Problem description: Reproduce each of the following lines word for word, in the same order, leaving nothing out.

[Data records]
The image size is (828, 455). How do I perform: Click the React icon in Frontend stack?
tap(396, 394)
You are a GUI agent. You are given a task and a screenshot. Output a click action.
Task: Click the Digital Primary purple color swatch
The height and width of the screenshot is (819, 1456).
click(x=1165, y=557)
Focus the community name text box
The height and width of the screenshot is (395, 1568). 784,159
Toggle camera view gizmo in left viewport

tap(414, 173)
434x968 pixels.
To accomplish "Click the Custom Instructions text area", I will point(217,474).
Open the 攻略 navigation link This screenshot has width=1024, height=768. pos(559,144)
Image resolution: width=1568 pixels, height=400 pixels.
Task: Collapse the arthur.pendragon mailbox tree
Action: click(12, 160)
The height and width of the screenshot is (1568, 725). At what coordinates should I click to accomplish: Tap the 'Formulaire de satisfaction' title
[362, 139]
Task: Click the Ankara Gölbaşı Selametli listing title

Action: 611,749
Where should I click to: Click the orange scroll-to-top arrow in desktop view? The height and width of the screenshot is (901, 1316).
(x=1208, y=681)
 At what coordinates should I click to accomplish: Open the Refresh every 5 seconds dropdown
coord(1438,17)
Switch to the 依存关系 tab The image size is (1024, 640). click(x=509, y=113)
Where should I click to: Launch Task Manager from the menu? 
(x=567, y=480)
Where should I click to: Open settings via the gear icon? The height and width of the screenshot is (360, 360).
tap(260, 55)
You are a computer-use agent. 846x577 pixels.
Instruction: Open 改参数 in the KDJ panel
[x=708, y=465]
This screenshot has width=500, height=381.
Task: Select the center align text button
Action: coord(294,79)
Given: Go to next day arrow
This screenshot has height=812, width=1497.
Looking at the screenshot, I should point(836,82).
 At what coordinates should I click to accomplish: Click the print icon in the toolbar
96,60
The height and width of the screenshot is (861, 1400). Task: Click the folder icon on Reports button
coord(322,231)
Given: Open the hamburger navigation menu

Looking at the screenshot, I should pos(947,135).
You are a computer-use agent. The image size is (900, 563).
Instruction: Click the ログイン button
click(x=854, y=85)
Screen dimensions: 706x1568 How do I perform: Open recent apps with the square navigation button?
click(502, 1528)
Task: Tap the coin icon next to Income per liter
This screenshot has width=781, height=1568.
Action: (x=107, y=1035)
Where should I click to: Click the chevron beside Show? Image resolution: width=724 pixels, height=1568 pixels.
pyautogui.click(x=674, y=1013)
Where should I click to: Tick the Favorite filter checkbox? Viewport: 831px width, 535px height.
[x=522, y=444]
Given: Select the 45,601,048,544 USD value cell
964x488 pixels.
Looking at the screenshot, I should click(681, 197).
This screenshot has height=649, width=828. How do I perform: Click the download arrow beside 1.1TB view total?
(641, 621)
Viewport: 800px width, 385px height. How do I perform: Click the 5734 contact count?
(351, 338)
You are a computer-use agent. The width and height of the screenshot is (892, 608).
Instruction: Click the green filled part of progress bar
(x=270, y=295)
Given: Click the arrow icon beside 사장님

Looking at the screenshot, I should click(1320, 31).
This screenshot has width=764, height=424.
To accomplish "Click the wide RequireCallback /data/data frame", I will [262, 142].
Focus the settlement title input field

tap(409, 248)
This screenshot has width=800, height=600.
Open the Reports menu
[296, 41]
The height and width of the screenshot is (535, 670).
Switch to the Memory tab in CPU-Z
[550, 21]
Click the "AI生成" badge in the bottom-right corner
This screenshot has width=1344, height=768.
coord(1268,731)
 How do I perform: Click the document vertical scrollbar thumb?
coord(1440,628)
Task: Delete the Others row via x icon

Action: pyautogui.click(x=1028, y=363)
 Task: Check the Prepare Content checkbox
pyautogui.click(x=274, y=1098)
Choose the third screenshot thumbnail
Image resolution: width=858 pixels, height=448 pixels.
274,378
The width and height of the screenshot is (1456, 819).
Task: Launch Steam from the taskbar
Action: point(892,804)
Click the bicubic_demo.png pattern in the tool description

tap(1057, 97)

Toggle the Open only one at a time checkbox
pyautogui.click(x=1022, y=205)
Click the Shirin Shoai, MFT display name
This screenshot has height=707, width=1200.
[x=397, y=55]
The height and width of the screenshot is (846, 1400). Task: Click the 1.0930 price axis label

Task answer:
The image size is (828, 455). How do I perform: Click the React icon in Frontend stack?
tap(396, 394)
You are a GUI agent. You are given a task and a screenshot. Output a click action.
Task: Click the Digital Primary purple color swatch
The height and width of the screenshot is (819, 1456).
click(x=1165, y=557)
Focus the community name text box
The height and width of the screenshot is (395, 1568). 784,159
Toggle camera view gizmo in left viewport

tap(414, 173)
434x968 pixels.
To accomplish "Click the Custom Instructions text area", I will point(217,474).
Open the 攻略 navigation link This screenshot has width=1024, height=768. pos(559,144)
Image resolution: width=1568 pixels, height=400 pixels.
Task: Collapse the arthur.pendragon mailbox tree
Action: click(12, 160)
The height and width of the screenshot is (1568, 725). At what coordinates should I click to accomplish: Tap the 'Formulaire de satisfaction' title
[362, 139]
Task: Click the Ankara Gölbaşı Selametli listing title

Action: 611,749
Where should I click to: Click the orange scroll-to-top arrow in desktop view? The height and width of the screenshot is (901, 1316).
(x=1208, y=681)
 At what coordinates should I click to accomplish: Open the Refresh every 5 seconds dropdown
coord(1438,17)
Switch to the 依存关系 tab The image size is (1024, 640). click(x=509, y=113)
Where should I click to: Launch Task Manager from the menu? 
(x=567, y=480)
Where should I click to: Open settings via the gear icon? The height and width of the screenshot is (360, 360).
tap(260, 55)
You are a computer-use agent. 846x577 pixels.
Instruction: Open 改参数 in the KDJ panel
[x=708, y=465]
This screenshot has width=500, height=381.
Task: Select the center align text button
Action: coord(294,79)
Given: Go to next day arrow
This screenshot has height=812, width=1497.
Looking at the screenshot, I should point(836,82).
 At what coordinates should I click to accomplish: Click the print icon in the toolbar
96,60
The height and width of the screenshot is (861, 1400). Task: Click the folder icon on Reports button
coord(322,231)
Given: Open the hamburger navigation menu

Looking at the screenshot, I should pos(947,135).
You are a computer-use agent. The image size is (900, 563).
Instruction: Click the ログイン button
click(x=854, y=85)
Screen dimensions: 706x1568 How do I perform: Open recent apps with the square navigation button?
click(502, 1528)
Task: Tap the coin icon next to Income per liter
This screenshot has width=781, height=1568.
Action: (x=107, y=1035)
Where should I click to: Click the chevron beside Show? Image resolution: width=724 pixels, height=1568 pixels.
pyautogui.click(x=674, y=1013)
Where should I click to: Tick the Favorite filter checkbox? Viewport: 831px width, 535px height.
[x=522, y=444]
Given: Select the 45,601,048,544 USD value cell
964x488 pixels.
Looking at the screenshot, I should click(681, 197).
This screenshot has height=649, width=828. How do I perform: Click the download arrow beside 1.1TB view total?
(641, 621)
Viewport: 800px width, 385px height. How do I perform: Click the 5734 contact count?
(351, 338)
You are a computer-use agent. The width and height of the screenshot is (892, 608).
Instruction: Click the green filled part of progress bar
(x=270, y=295)
Given: Click the arrow icon beside 사장님

Looking at the screenshot, I should click(1320, 31).
This screenshot has width=764, height=424.
To accomplish "Click the wide RequireCallback /data/data frame", I will [262, 142].
Focus the settlement title input field

tap(409, 248)
This screenshot has width=800, height=600.
Open the Reports menu
[296, 41]
The height and width of the screenshot is (535, 670).
Switch to the Memory tab in CPU-Z
[550, 21]
Click the "AI生成" badge in the bottom-right corner
This screenshot has width=1344, height=768.
coord(1268,731)
 How do I perform: Click the document vertical scrollbar thumb?
coord(1440,628)
Task: Delete the Others row via x icon

Action: pyautogui.click(x=1028, y=363)
 Task: Check the Prepare Content checkbox
pyautogui.click(x=274, y=1098)
Choose the third screenshot thumbnail
Image resolution: width=858 pixels, height=448 pixels.
274,378
The width and height of the screenshot is (1456, 819).
Task: Launch Steam from the taskbar
Action: point(892,804)
Click the bicubic_demo.png pattern in the tool description

tap(1057, 97)

Toggle the Open only one at a time checkbox
pyautogui.click(x=1022, y=205)
Click the Shirin Shoai, MFT display name
This screenshot has height=707, width=1200.
[x=397, y=55]
The height and width of the screenshot is (846, 1400). Task: Click the 1.0930 price axis label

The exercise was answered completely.